Méditation : L’irrésistible (No 115 – série 2022-2023)

Image par Ria Sopala de Pixabay

Évangile du Mercredi 11 janvier 2023 – 1re semaine du Temps ordinaire (tiré du Prions en Église et pour les personnes qui voudraient s’abonner au Prions)

« Il guérit beaucoup de gens atteints de toutes sortes de maladies » Mc 1, 29-29

En ce temps-là, aussitôt sortis de la synagogue de Capharnaüm, Jésus et ses disciples allèrent, avec Jacques et Jean, dans la maison de Simon et d’André. Or, la belle-mère de Simon était au lit, elle avait de la fièvre. Aussitôt, on parla à Jésus de la malade. Jésus s’approcha, la saisit par la main et la fit lever. La fièvre la quitta, et elle les servait.
Le soir venu, après le coucher du soleil, on lui amenait tous ceux qui étaient atteints d’un mal ou possédés par des démons. La ville entière se pressait à la porte. Il guérit beaucoup de gens atteints de toutes sortes de maladies, et il expulsa beaucoup de démons ; il empêchait les démons de parler, parce qu’ils savaient, eux, qui il était.
Le lendemain, Jésus se leva, bien avant l’aube. Il sortit et se rendit dans un endroit désert, et là il priait. Simon et ceux qui étaient avec lui partirent à sa recherche. Ils le trouvent et lui disent : « Tout le monde te cherche. » Jésus leur dit : « Allons ailleurs, dans les villages voisins, afin que là aussi je proclame l’Évangile ; car c’est pour cela que je suis sorti. »
Et il parcourut toute la Galilée, proclamant l’Évangile dans leurs synagogues, et expulsant les démons.

Méditation

À quelle vie, la parole reçue nous appelle-t-elle ? Les maladies, infirmités et possessions étaient tissées à même la réalité de l’Antiquité. De ce riche univers spirituellement chargé à notre désert d’incroyance occidentale, comment accueillir ces récits d’exorcisme ? Ni bibliste ni exégète, je m’aventure entre les lignes de ces versets, de cette Parole de vie qui est creuset. Là où fondent et se fondent l’existence nouée de nos expériences, de la confiance et cette parole mâchée.

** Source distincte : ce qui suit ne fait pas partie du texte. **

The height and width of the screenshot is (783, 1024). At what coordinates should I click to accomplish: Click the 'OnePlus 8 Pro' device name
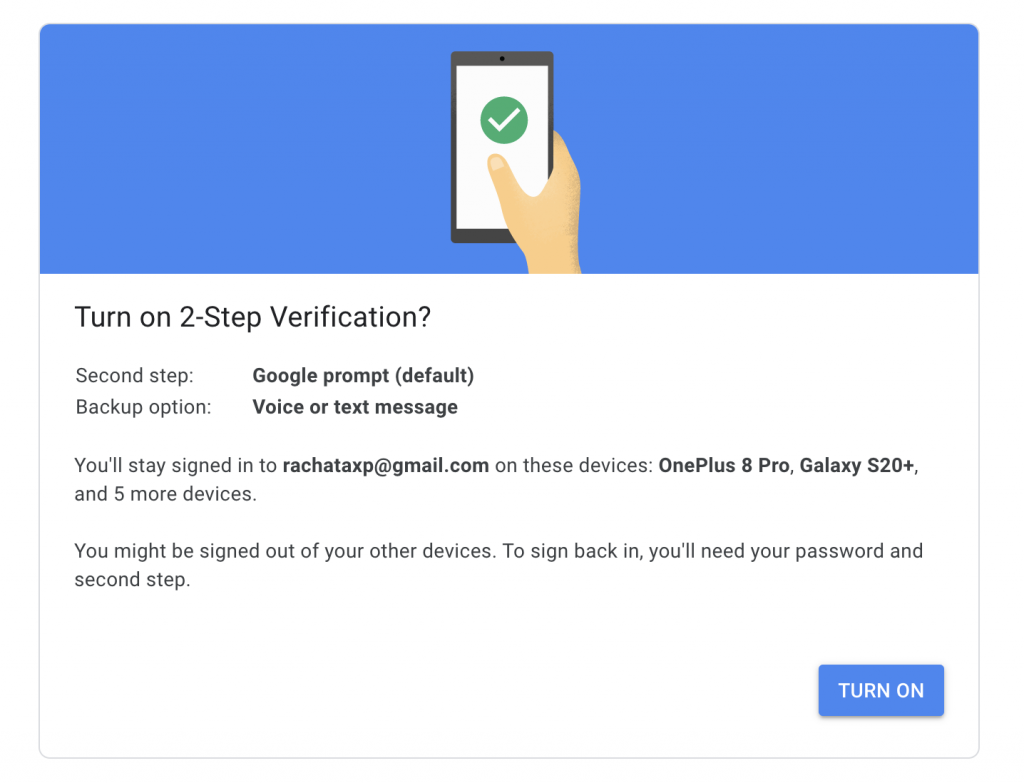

Dans la synagogue puis à la maison de Simon-Pierre, Jésus délivrera plusieurs personnes habitées par un esprit impur ou souffle contaminé. Une première lecture fait le constat que la possession est ce qui parle à la place de, à la place du Je comme à la place de ce qui est pur en soi, le site de l’immaculé. La possession reconnaît immédiatement la Parole sainte, la Parole de vie. Mieux, elle lui obéit, l’autorité et l’irrésistibilité de la Parole de Jésus chassent le souffle impur. Elle ne le convertit pas, ne négocie pas, n’argumente pas. Elle est voie qui redonne la parole, elle est voix qui redonne la place. Elle est parole qui fait naître l’être à travers la confusion, à travers l’imposture.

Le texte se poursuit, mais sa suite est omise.